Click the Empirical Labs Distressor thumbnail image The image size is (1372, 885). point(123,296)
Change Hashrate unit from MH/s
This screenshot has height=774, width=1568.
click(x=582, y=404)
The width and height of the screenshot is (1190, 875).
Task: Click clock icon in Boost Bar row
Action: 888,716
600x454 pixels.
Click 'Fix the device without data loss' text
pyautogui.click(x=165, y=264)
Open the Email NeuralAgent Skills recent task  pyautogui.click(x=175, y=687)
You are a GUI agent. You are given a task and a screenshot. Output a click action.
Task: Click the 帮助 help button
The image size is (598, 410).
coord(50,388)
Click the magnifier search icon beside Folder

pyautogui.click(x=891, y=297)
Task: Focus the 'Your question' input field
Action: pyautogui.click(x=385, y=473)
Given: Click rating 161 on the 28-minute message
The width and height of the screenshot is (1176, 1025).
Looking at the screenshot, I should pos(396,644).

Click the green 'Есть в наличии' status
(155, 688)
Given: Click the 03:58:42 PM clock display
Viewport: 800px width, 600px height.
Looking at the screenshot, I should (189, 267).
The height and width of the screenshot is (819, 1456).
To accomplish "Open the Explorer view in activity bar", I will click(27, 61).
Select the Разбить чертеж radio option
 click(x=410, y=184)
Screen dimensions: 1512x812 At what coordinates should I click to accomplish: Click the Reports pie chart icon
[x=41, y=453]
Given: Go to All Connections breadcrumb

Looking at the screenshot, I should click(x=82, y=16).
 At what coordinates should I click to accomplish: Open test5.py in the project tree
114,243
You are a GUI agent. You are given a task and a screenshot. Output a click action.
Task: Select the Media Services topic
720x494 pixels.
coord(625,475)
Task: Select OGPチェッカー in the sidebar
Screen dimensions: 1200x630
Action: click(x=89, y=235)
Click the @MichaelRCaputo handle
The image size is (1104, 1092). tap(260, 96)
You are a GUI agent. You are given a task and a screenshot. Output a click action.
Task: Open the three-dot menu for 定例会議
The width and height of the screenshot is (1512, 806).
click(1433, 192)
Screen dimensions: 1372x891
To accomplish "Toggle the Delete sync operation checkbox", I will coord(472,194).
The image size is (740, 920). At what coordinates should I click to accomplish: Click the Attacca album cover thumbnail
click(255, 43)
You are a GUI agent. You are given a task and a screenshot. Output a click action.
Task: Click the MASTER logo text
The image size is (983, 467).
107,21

§ GIVEN PROBLEM
Return every line of the material above verbatim, with nothing added, omitted, or altered.

§ EXERCISE RESULT
Click the Empirical Labs Distressor thumbnail image The image size is (1372, 885). point(123,296)
Change Hashrate unit from MH/s
This screenshot has height=774, width=1568.
click(x=582, y=404)
The width and height of the screenshot is (1190, 875).
Task: Click clock icon in Boost Bar row
Action: 888,716
600x454 pixels.
Click 'Fix the device without data loss' text
pyautogui.click(x=165, y=264)
Open the Email NeuralAgent Skills recent task  pyautogui.click(x=175, y=687)
You are a GUI agent. You are given a task and a screenshot. Output a click action.
Task: Click the 帮助 help button
The image size is (598, 410).
coord(50,388)
Click the magnifier search icon beside Folder

pyautogui.click(x=891, y=297)
Task: Focus the 'Your question' input field
Action: pyautogui.click(x=385, y=473)
Given: Click rating 161 on the 28-minute message
The width and height of the screenshot is (1176, 1025).
Looking at the screenshot, I should pos(396,644).

Click the green 'Есть в наличии' status
(155, 688)
Given: Click the 03:58:42 PM clock display
Viewport: 800px width, 600px height.
Looking at the screenshot, I should (189, 267).
The height and width of the screenshot is (819, 1456).
To accomplish "Open the Explorer view in activity bar", I will click(27, 61).
Select the Разбить чертеж radio option
 click(x=410, y=184)
Screen dimensions: 1512x812 At what coordinates should I click to accomplish: Click the Reports pie chart icon
[x=41, y=453]
Given: Go to All Connections breadcrumb

Looking at the screenshot, I should click(x=82, y=16).
 At what coordinates should I click to accomplish: Open test5.py in the project tree
114,243
You are a GUI agent. You are given a task and a screenshot. Output a click action.
Task: Select the Media Services topic
720x494 pixels.
coord(625,475)
Task: Select OGPチェッカー in the sidebar
Screen dimensions: 1200x630
Action: click(x=89, y=235)
Click the @MichaelRCaputo handle
The image size is (1104, 1092). tap(260, 96)
You are a GUI agent. You are given a task and a screenshot. Output a click action.
Task: Open the three-dot menu for 定例会議
The width and height of the screenshot is (1512, 806).
click(1433, 192)
Screen dimensions: 1372x891
To accomplish "Toggle the Delete sync operation checkbox", I will coord(472,194).
The image size is (740, 920). At what coordinates should I click to accomplish: Click the Attacca album cover thumbnail
click(255, 43)
You are a GUI agent. You are given a task and a screenshot. Output a click action.
Task: Click the MASTER logo text
The image size is (983, 467).
107,21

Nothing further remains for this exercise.